- Description of the task
Transcribe exactly, please, the lines from the one containing "The image size is (535, 392)." through the end of the records below, and leave out the pictures.

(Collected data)
# # # #
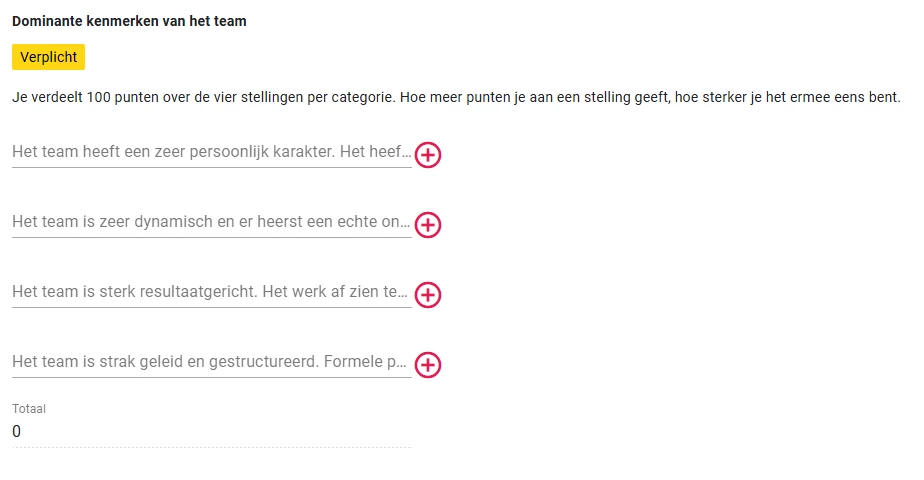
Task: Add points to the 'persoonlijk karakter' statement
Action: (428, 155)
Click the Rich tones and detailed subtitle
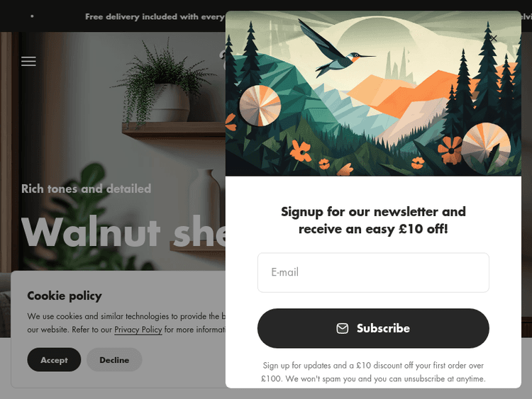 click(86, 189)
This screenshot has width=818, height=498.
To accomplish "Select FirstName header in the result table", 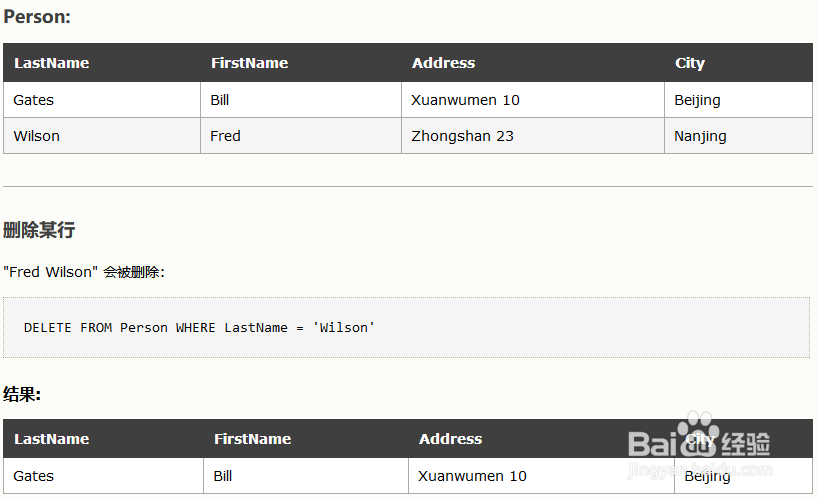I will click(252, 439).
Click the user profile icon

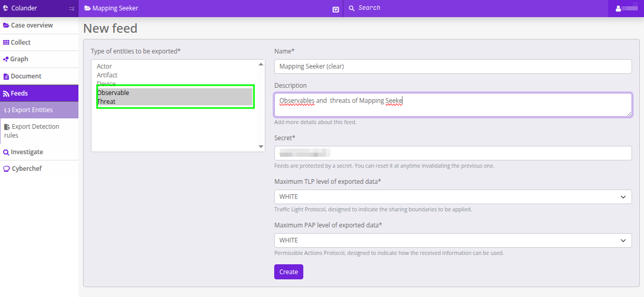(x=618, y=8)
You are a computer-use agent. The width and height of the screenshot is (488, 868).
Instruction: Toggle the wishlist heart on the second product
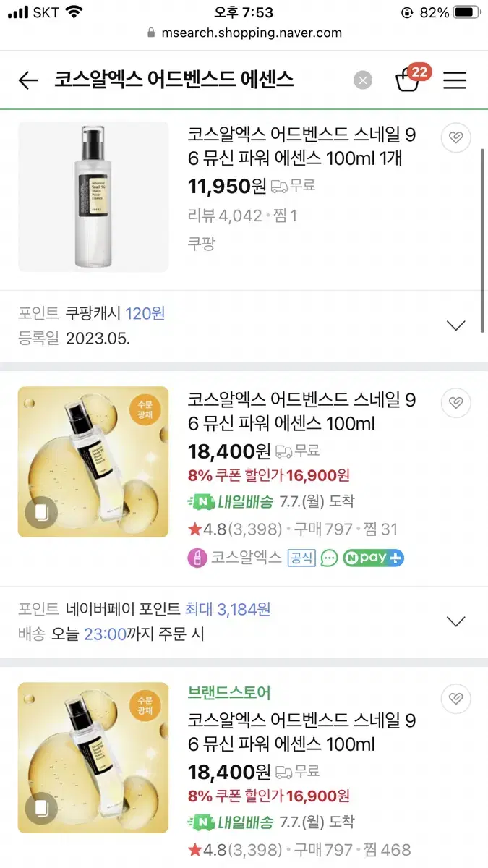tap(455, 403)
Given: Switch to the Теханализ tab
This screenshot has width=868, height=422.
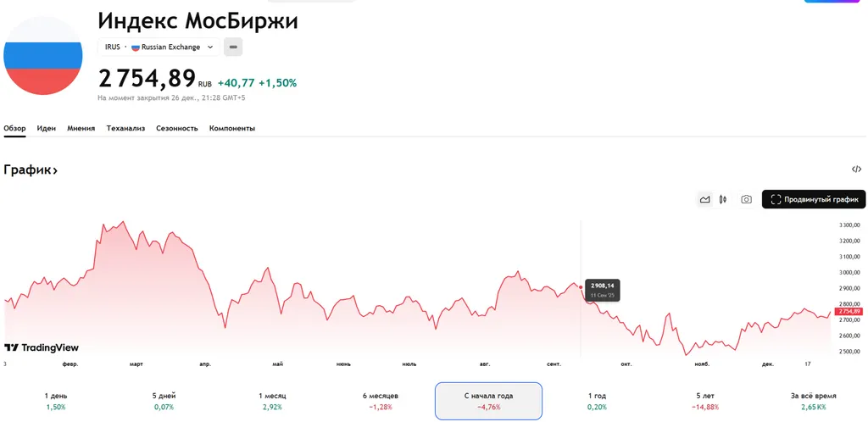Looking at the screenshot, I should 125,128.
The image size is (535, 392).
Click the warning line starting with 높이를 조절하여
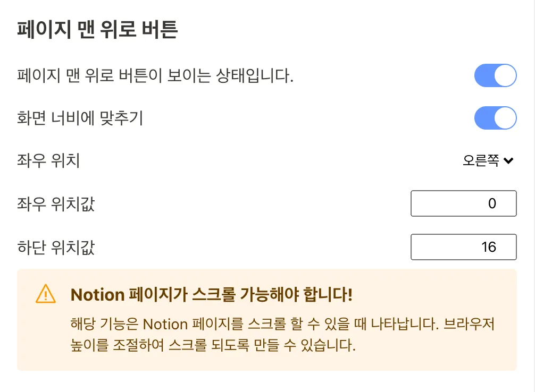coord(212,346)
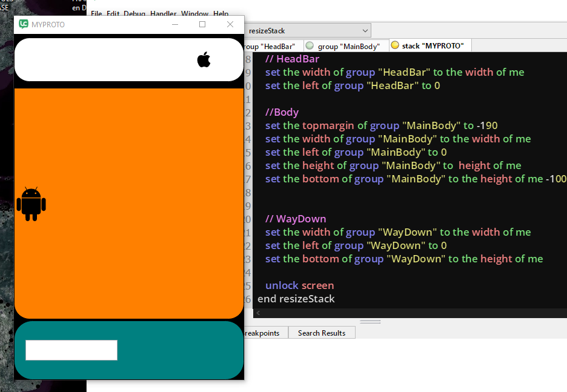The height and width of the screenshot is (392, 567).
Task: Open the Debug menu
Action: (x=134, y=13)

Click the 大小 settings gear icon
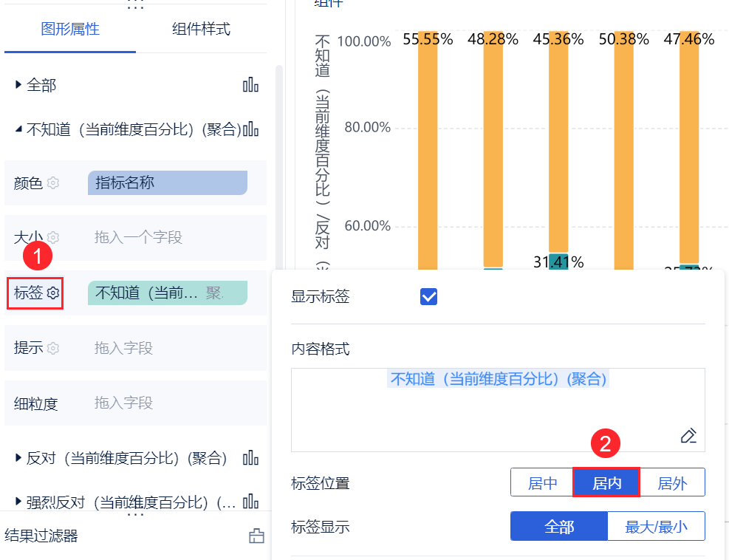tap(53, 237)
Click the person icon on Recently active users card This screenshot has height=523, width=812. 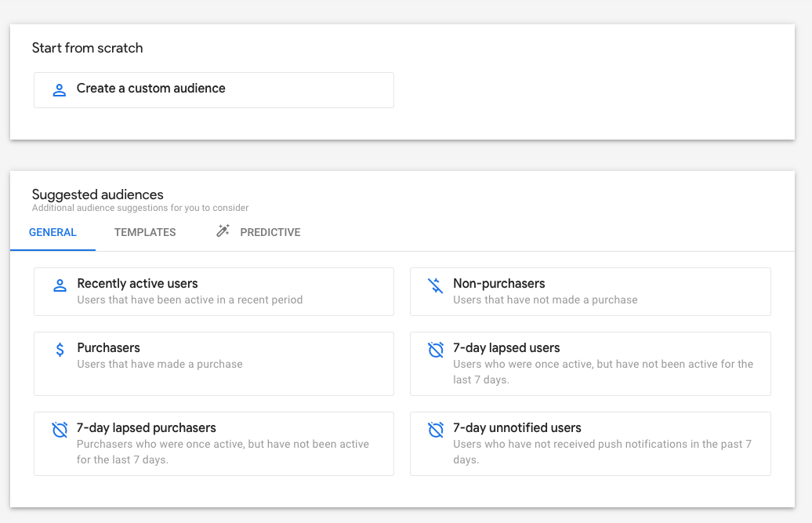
# # # #
- Response below
The image size is (535, 392).
Click the warning line starting with 높이를 조절하여
coord(212,346)
The height and width of the screenshot is (392, 567).
Task: Open the Debug menu
Action: (x=134, y=13)

Click the 大小 settings gear icon
tap(53, 237)
Click the person icon on Recently active users card This screenshot has height=523, width=812. 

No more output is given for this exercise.